Items from a dataset:
---+---
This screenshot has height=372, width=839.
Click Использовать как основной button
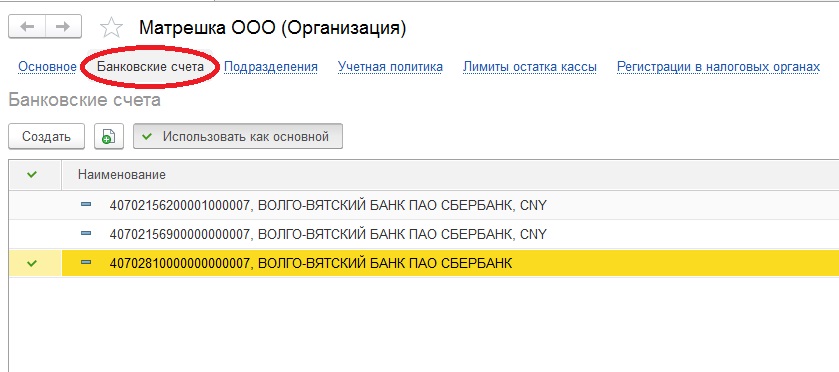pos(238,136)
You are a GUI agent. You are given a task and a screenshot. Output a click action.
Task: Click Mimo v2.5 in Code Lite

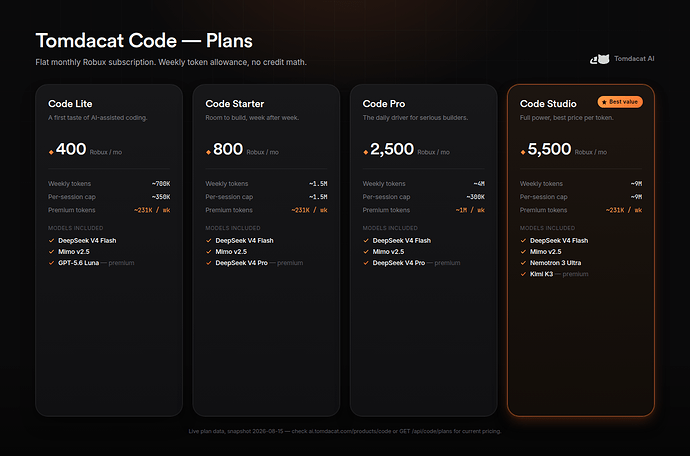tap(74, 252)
---+---
WHAT THE TASK ASKS | If an entry holds a picture, skip the picture and print the rest of the data exactly.

ANSWER SPACE |
This screenshot has height=372, width=839.
Click Использовать как основной button
pos(238,136)
You are a GUI agent. You are given a task and a screenshot. Output a click action.
Task: Click Mimo v2.5 in Code Lite

tap(74, 252)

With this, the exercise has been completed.